Overview and Purposes
Integrative Structure Determination
collecting data from diverse sources at different levels of resolution,
translating data into spatial restraints
sampling by satisfaction of all the restraints to computationally generate an ensemble of structures
analyzing of the ensemble of solutions.
Integrative structure determination approaches (http://salilab.org/imp) help address this need by providing powerful tools for determining structures and dynamics of proteins and complexes.
Nuclear Pore Complex
The Nuclear Pore Complex (NPC) is a large macromolecular assembly of ~50 MDa and is the sole mediator of macromolecular transport between the nucleus and the cytoplasm
By integrating diverse structural data (including the 3,077 chemical cross-links, a Cryo-electron tomography map, 147 SAXS profiles of 18 Nups, and quantitative mass spectrometry data), I determined a sub-nanometer precision structure for the entire 552-protein yeast NPC, mapping the NPC's functional elements in unprecedented detail (Nature, 2018).
Nup82 Complex
combination of 1,131 chemical cross-links, EM 2D images, and SAXS data
Nup84 complex
integration of 286 chemical cross-links together with other information sources such as EM, X-ray crystallography, etc.
Nup 133
19 SAXS profiles and 23 negative-stain EM class average, as well as the X-ray crystal structures
SEA complex
The TORC1 pathway controls eukaryotic cell growth and cellular responses to a variety of signals (e.g. nutrients, hormones, and stresses).
The SEA complex is situated at the vacuole membrane in yeast and implicated in the cellular response to different stresses via its regulation of the TORC1 pathway.
Integrative structural modeling with
Affinity purification : 23 interactions between proteins and domains
188 Chemical cross-links
SEA complex emerges as a modulator that can coordinate both structural and enzymatic activities necessary for the effective functioning of the TORC1 pathway
SAXS experiments and applications to the integrative structure modeling
SAXS (Small Angle X-ray Scattering) provides information about the shapes and sizes of proteins and assemblies in solution.
For the past decade, by performing SAXS, I contributed to determining structures and dynamics of numerous systems, which vary in size and complexity from small proteins (e.g. prion , λ-repressor, ubiquitin, SH3 domain, and amelogenin) to large macromolecular assemblies including spindle pole body (manuscript in preparation) and the NPC.
To enlarge the depth and scope of the research, I utilized other techniques, such as EM, KITA, fluorescence and circular dichroism.
In particular, one sample system for which I collected a large amount of SAXS data is the NPC.
I have collected SAXS profiles for 147 discrete NPC components during my postdoctoral training (manuscript in preparation). Consequently, these SAXS profiles are typically combined with other sources of data and information, such as X-ray crystal structures and EM images, for the integrative structure modeling.

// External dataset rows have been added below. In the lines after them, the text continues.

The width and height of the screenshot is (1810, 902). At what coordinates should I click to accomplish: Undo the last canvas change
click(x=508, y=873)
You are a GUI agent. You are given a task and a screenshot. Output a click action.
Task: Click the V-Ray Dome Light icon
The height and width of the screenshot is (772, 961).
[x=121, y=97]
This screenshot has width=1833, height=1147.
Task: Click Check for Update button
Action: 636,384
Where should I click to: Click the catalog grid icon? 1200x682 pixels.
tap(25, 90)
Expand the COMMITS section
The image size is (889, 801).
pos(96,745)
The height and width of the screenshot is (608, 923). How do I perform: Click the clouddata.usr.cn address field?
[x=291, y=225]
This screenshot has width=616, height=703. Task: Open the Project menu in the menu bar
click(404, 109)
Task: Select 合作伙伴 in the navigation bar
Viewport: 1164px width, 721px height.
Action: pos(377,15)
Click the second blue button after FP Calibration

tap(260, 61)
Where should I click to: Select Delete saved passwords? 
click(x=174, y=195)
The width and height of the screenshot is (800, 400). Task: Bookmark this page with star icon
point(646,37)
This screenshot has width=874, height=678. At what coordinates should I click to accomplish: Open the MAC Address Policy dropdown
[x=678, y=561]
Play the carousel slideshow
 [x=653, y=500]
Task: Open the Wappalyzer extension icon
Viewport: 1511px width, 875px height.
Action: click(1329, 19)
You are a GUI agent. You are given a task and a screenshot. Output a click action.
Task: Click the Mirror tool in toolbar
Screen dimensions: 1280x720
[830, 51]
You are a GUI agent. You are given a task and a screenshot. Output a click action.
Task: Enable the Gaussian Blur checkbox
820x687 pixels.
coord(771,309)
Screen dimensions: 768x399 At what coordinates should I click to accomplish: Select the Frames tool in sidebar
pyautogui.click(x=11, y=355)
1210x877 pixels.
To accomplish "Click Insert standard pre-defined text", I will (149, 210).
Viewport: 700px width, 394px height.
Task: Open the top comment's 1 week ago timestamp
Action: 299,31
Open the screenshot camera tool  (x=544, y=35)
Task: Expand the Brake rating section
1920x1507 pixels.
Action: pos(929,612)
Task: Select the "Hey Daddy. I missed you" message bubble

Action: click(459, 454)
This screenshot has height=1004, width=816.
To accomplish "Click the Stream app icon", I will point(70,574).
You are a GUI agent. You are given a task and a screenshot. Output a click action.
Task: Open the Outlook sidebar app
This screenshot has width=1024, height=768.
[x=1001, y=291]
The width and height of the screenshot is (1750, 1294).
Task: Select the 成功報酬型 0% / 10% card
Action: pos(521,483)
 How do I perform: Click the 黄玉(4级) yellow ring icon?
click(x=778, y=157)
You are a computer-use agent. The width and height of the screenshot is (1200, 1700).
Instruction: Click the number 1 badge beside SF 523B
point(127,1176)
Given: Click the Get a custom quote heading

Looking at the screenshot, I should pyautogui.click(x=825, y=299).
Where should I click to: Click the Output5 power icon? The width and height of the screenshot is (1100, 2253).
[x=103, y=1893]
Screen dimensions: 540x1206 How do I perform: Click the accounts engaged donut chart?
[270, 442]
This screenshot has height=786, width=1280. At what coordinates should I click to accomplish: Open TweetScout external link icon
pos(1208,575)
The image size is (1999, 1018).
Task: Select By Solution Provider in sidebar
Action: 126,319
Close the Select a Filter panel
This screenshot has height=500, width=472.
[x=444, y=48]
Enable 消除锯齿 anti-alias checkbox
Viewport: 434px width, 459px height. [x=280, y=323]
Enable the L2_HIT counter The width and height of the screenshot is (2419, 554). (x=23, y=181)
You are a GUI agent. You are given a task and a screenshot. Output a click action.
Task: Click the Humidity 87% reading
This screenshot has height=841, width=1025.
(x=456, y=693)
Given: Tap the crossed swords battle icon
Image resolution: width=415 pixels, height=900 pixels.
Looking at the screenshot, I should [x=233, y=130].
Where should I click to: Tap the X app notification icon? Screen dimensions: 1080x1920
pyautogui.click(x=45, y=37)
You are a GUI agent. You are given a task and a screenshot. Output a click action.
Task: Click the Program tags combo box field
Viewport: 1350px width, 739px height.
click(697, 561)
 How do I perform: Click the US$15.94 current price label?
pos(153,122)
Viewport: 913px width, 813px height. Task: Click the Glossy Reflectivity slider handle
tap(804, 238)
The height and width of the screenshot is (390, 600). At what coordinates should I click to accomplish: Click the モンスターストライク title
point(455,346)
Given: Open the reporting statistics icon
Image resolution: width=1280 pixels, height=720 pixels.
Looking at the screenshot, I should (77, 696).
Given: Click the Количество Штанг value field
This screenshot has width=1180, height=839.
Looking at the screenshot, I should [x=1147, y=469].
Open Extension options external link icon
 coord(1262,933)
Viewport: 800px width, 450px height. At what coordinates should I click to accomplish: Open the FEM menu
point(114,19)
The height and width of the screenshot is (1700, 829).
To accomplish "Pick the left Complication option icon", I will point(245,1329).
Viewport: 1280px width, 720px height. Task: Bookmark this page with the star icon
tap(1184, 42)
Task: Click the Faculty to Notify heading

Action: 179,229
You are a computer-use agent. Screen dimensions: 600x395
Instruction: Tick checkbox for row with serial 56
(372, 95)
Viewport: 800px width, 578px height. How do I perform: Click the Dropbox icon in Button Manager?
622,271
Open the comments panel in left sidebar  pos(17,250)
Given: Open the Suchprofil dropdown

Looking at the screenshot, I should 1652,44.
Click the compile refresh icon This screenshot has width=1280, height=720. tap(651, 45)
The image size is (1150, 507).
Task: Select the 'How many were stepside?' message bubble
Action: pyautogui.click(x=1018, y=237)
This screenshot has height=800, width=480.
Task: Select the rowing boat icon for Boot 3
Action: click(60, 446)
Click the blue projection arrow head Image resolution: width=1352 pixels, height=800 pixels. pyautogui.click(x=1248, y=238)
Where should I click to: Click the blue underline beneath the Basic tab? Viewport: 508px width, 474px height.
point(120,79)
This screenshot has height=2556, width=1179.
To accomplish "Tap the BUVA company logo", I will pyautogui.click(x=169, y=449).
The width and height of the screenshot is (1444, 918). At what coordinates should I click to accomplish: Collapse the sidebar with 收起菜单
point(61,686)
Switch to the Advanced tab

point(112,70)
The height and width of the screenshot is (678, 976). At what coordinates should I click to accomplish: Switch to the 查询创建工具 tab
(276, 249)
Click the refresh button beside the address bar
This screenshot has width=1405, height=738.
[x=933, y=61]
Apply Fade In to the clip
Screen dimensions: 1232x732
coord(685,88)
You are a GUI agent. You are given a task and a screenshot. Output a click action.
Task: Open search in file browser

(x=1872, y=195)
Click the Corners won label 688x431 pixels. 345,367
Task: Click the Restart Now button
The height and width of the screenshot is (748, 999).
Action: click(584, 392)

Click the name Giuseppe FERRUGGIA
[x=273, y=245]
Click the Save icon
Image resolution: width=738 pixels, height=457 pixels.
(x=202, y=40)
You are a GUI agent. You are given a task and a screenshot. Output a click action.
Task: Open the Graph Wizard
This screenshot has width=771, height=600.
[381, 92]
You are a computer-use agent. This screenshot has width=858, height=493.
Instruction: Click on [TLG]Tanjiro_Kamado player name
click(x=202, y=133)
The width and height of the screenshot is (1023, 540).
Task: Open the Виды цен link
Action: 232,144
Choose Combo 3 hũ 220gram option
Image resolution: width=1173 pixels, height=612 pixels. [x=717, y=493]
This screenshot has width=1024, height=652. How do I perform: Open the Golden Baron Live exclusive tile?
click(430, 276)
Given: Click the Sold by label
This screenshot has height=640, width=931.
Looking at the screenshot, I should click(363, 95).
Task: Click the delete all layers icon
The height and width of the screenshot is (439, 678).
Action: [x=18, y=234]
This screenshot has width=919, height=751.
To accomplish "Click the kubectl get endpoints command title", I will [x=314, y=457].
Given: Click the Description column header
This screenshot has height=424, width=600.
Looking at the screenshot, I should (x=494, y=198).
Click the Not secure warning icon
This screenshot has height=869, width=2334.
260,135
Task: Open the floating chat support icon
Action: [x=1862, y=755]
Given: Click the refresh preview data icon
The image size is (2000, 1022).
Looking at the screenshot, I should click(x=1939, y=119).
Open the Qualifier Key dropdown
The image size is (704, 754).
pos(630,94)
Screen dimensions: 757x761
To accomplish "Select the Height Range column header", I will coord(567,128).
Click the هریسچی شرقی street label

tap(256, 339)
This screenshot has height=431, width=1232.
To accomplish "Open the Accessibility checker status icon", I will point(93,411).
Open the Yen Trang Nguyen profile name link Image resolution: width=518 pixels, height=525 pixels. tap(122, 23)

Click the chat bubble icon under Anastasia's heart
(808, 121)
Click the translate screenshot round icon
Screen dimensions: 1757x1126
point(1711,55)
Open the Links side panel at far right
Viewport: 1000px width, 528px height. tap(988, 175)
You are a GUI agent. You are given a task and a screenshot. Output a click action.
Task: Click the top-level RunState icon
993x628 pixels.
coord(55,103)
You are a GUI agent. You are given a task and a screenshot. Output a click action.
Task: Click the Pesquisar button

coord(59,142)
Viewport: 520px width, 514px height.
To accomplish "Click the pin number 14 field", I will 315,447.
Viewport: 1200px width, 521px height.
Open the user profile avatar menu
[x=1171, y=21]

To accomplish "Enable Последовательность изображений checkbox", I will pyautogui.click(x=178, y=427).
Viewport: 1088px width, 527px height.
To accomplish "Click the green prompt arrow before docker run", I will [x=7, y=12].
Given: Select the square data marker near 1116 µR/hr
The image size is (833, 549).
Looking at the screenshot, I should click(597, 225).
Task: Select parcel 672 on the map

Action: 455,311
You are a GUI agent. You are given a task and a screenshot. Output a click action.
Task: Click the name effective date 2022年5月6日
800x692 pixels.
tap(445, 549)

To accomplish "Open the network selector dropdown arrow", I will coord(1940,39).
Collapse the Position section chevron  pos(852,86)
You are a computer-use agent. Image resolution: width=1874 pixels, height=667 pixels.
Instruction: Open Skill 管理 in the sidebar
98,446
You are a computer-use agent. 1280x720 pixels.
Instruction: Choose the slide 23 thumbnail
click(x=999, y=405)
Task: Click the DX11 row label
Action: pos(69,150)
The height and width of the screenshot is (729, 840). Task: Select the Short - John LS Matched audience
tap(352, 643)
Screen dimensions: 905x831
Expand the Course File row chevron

Furthermore, I have also contributed in a major way to the development of computational methods for the integration of SAXS (as well as FRET) data into the Integrative Modeling Platform (IMP), publishing 7 articles on this subject.
Future goals & Perspective
- Integrate into one comprehensive picture of the structure, dynamics, and function of biomolecules
- Provide key insights into development of new diagnostic and therapeutic tools
- Perform sutiable structurally-informative experiemtns and develop computational methods to integrate diverse emerging sources of experimental data ranging from biophysical to genomic.